O Engraxate
Um garoto, com seus nove anos, engraxava os sapatos dos homens ricos de boa postura e de outros homens de postura um tanto quanto duvidosa.
Engraxava um, engraxava dois, passava o dia procurando clientes. Alguns homens de terno lhe davam bom dinheiro, enquanto outros davam migalhas e sorriam como quem sabe que está sendo incoerente com o bom serviço recebido.
O menino não reclamava, pegava qualquer moeda que fosse, e algumas vezes se contentava com um lanche rápido, mesmo que não ganhasse dinheiro e corresse o risco de ficar sem o material de trabalho.
Do lado, sempre ia um cão, fiel e escudeiro, a rosnar para o primeiro que chegasse com segundas intenções perto do menino.
No final do dia era a roupa esfarrapada suja de graxa que mostrava o quanto havia trabalhado aquele pobre menino. Rodava pelas ruas da cidade, e logo à noite procurava seu canto para dormir.
Seu sono, sempre guardado pelo cão escudeiro, era repleto de sonhos e imagens fantásticas. Ele até acreditava, em certos momentos, que finalmente alcançara seus sonhos, mas logo acordava e sentia o frio impiedoso da rua.
Dia desses, o menino andava à procura de cliente, e ao atravessar a rua movimentada sentiu a falta de sua fiel companhia. Olhou para trás, e lá estava seu protetor de todas as horas caído e sem vida. O motorista que atropelou o cão fiel fugiu, e a vida de todos continuou como sempre foi. No meio fio, o menino engraxate se ajoelhou ao lado do cão e chorou em silêncio. Homens e mulheres passavam apressados e indifirentes ao suplício do menino, todos eles ocupados com seus compromissos inadiáveis.

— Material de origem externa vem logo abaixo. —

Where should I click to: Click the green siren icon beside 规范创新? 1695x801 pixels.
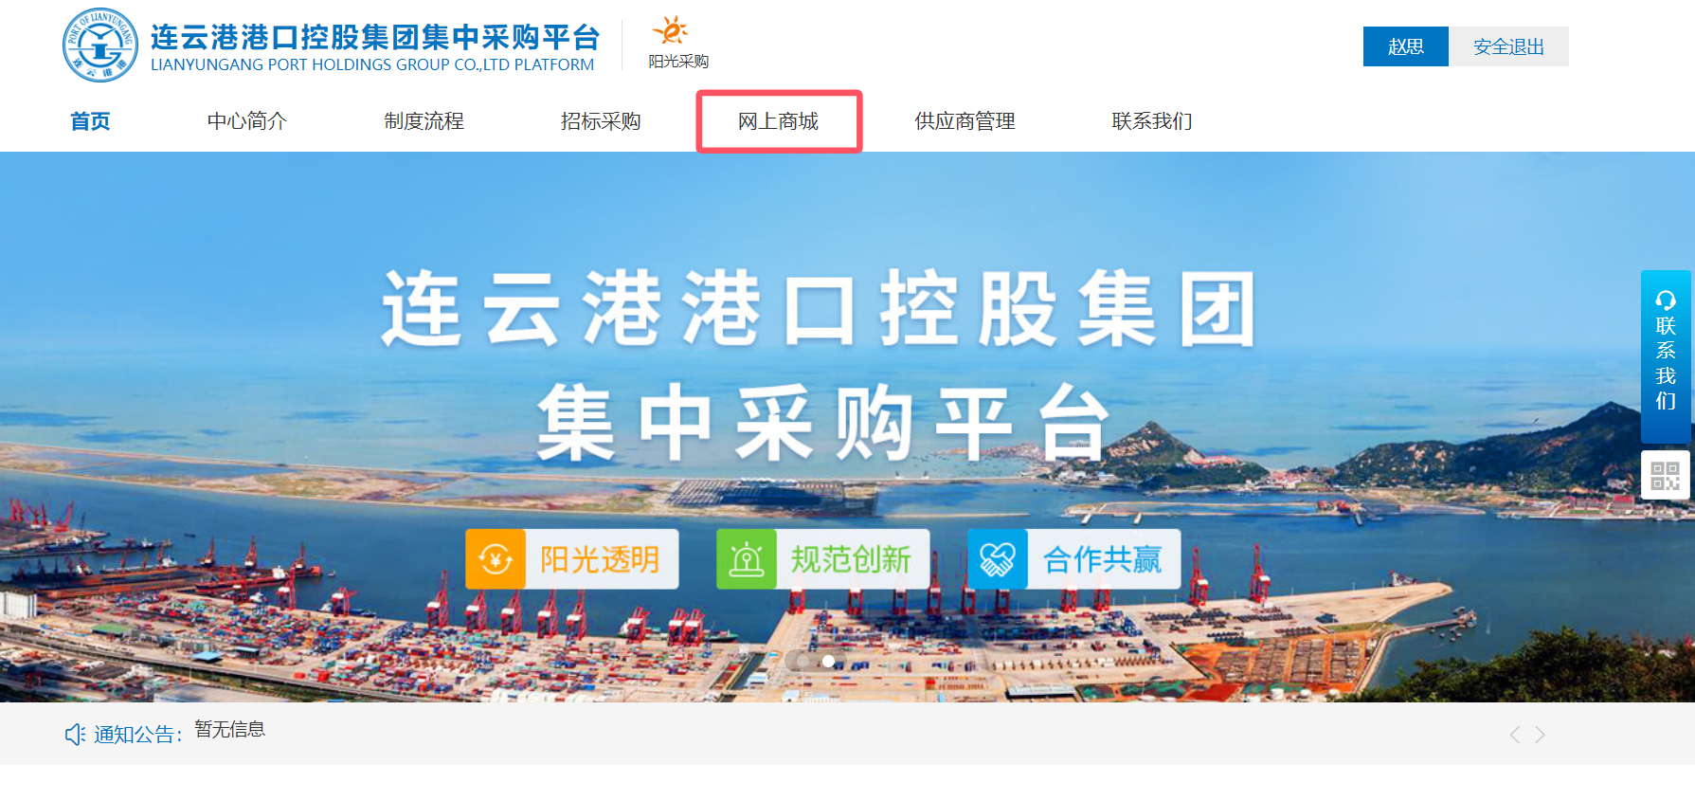click(747, 559)
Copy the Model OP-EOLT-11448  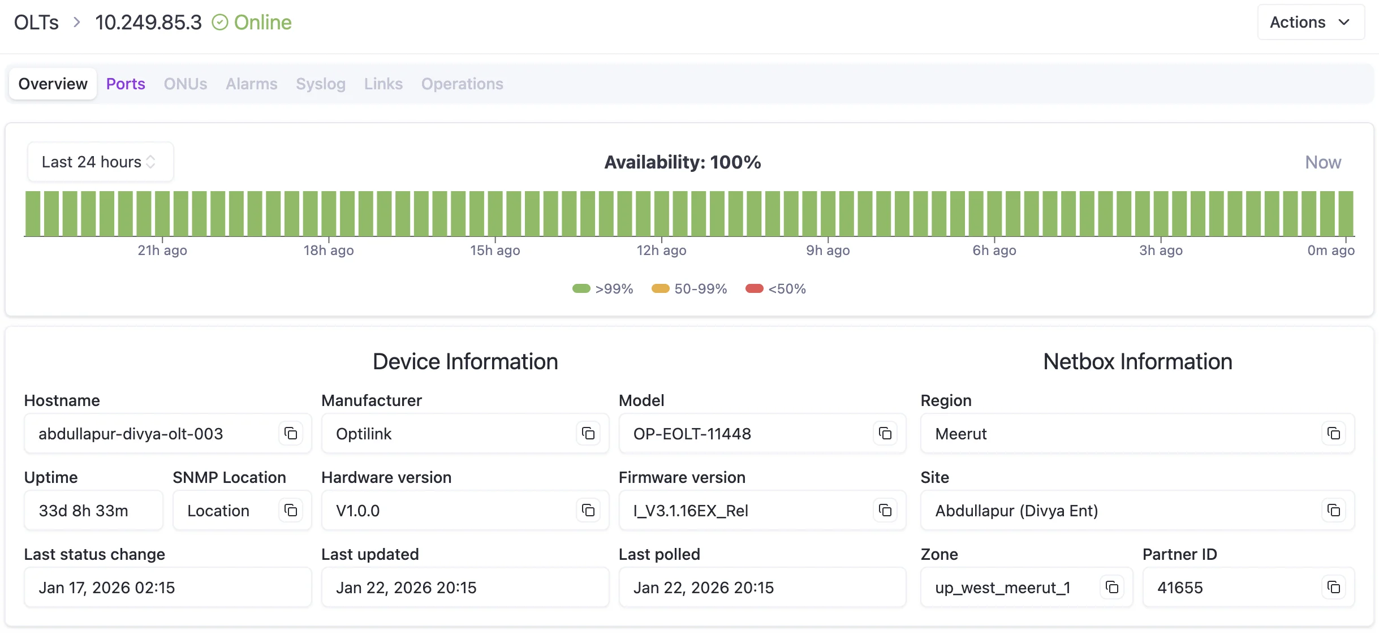(x=885, y=434)
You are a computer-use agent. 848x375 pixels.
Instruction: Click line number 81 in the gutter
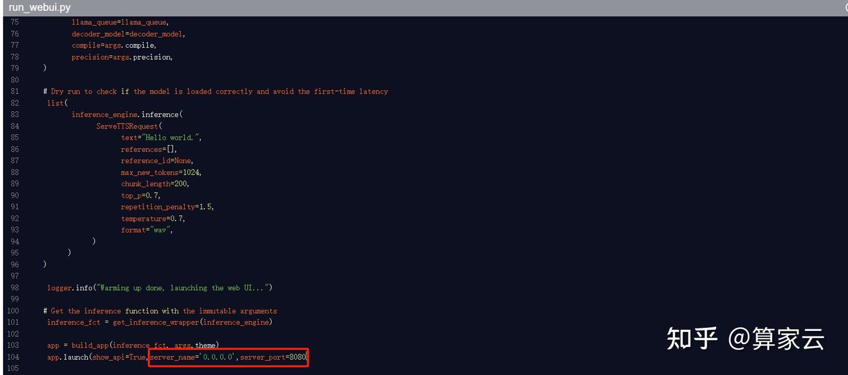pos(14,91)
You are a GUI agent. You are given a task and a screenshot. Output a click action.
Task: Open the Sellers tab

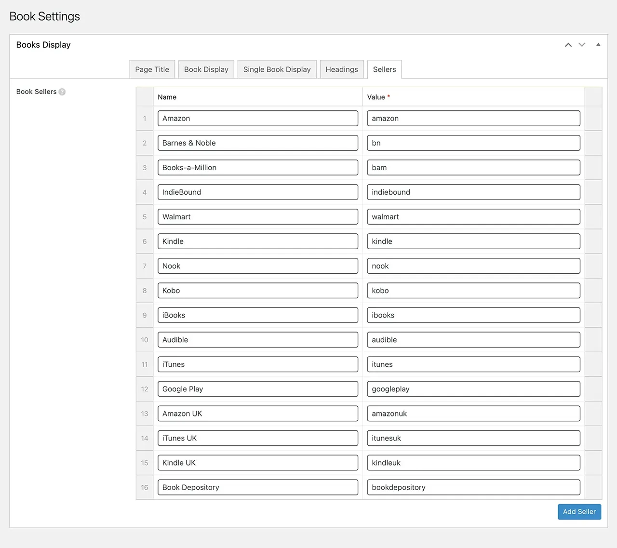pos(384,69)
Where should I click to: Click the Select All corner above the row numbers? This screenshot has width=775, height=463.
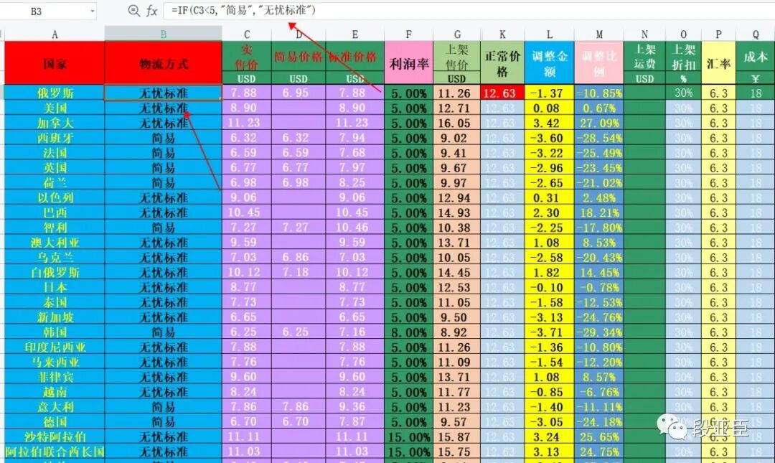click(2, 34)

Minutos cruéis se passaram, e vendo que já não tinha mais nada a fazer e precisando ganhar a vida, o menino tomou em mãos seu surrado equipamento de trabalho e retomou a caminhada deixando para trás o corpo do fiel amigo de anos.
A tarde caía, e a noite trazia o vento gélido do inverno, e agora o menino já procurava lugar mais ou menos seguro para passar a primeira noite sem a proteção costumeira.
Já sob as estrelas, o pequeno engraxate guardou suas ferramentas de trabalho e se ajeitou num cantinho debaixo de um desses viadutos.
Sonhou muitas coisas, mas seu melhor sonho foi com seu cão escudeiro. E sonhou que ia com ele por um campo florido iluminado pelo pôr-do-sol. O frio já não o castigava e ele sentia alegria, paz e leveza.
E naquela mesma noite, ali no cantinho de um viaduto na cidade, jazia o corpo de uma criança já de vida exaurida, mas em seus lábios coube um último sorriso de quem finalmente havia alcançado o sonho que sempre desejara.